If a line in the entries contains the string "will", include that line in your answer.

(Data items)
⁂

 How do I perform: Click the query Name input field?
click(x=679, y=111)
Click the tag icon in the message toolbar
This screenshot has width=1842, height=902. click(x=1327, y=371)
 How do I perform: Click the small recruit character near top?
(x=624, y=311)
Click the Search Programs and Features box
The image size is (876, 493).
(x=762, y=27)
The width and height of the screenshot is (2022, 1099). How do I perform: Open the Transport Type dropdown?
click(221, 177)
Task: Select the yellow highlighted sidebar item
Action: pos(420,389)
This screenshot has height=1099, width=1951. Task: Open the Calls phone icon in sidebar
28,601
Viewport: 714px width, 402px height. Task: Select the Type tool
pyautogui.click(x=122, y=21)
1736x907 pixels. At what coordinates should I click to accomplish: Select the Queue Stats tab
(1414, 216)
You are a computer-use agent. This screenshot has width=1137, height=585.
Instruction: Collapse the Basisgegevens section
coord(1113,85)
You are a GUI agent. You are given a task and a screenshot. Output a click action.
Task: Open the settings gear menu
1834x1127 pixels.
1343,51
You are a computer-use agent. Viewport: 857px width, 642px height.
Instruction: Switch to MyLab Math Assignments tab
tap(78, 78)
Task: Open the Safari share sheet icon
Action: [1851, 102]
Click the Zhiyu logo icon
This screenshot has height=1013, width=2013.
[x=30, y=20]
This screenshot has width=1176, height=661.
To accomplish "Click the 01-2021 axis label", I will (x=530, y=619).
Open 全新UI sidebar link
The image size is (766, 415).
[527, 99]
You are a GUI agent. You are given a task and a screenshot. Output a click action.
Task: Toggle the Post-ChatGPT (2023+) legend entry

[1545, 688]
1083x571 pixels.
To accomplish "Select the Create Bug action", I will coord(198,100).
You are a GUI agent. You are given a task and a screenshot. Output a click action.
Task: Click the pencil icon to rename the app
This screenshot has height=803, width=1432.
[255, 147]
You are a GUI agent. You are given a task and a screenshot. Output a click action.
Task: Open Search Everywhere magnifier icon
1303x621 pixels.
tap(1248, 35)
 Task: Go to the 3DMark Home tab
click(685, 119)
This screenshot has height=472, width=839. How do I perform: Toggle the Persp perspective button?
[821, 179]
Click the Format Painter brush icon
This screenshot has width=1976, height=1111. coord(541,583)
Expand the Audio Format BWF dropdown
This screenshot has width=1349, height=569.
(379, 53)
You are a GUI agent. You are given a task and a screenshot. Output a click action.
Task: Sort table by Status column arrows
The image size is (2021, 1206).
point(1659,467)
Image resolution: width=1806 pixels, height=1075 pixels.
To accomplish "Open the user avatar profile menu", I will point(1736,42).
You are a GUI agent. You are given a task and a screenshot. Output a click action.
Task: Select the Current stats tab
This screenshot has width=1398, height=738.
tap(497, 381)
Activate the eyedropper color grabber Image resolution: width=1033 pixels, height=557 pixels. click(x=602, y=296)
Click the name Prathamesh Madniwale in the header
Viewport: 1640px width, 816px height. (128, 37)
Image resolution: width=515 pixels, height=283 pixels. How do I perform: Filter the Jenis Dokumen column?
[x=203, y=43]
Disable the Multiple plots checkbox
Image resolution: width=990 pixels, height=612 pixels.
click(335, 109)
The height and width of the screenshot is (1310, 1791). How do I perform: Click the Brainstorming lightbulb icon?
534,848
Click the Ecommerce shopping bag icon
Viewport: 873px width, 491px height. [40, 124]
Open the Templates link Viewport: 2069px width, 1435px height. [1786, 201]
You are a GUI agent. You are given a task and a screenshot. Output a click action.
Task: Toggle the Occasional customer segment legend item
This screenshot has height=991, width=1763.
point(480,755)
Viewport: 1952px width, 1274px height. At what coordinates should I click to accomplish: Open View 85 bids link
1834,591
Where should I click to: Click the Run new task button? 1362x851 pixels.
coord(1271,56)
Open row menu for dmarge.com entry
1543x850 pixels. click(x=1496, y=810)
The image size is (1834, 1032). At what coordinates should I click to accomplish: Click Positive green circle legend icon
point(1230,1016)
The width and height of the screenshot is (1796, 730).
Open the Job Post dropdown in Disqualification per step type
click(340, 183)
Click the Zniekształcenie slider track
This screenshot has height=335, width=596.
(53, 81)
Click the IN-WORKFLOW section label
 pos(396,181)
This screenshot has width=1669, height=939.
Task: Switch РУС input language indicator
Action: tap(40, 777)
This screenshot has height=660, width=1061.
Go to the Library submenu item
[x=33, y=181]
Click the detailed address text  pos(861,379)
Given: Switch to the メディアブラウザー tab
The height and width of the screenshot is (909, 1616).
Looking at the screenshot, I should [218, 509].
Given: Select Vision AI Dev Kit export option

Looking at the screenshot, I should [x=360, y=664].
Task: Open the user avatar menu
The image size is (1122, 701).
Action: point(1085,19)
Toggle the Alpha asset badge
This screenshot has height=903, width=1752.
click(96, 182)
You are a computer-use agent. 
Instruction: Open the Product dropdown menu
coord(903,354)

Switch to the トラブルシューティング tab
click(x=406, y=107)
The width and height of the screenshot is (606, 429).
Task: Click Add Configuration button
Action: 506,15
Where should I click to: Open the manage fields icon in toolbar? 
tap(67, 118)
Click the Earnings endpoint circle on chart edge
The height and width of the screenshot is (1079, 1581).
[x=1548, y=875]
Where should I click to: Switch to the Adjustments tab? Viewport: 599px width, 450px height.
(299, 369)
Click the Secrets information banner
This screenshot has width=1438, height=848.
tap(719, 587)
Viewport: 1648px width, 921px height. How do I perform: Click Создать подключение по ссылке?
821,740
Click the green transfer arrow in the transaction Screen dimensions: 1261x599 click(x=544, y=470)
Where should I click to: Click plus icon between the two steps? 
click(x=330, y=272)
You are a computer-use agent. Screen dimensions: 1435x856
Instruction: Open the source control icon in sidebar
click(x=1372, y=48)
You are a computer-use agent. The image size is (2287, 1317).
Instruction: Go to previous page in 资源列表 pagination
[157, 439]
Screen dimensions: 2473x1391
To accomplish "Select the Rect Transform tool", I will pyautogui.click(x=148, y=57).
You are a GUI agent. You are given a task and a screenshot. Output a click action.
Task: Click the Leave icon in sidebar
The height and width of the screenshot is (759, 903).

⁂

Solved problem:
To accomplish "Click the 01-2021 axis label", I will (x=530, y=619).
To accomplish "Select the Create Bug action", I will coord(198,100).
To accomplish "Open the user avatar profile menu", I will point(1736,42).
To accomplish "Select the Rect Transform tool", I will pyautogui.click(x=148, y=57).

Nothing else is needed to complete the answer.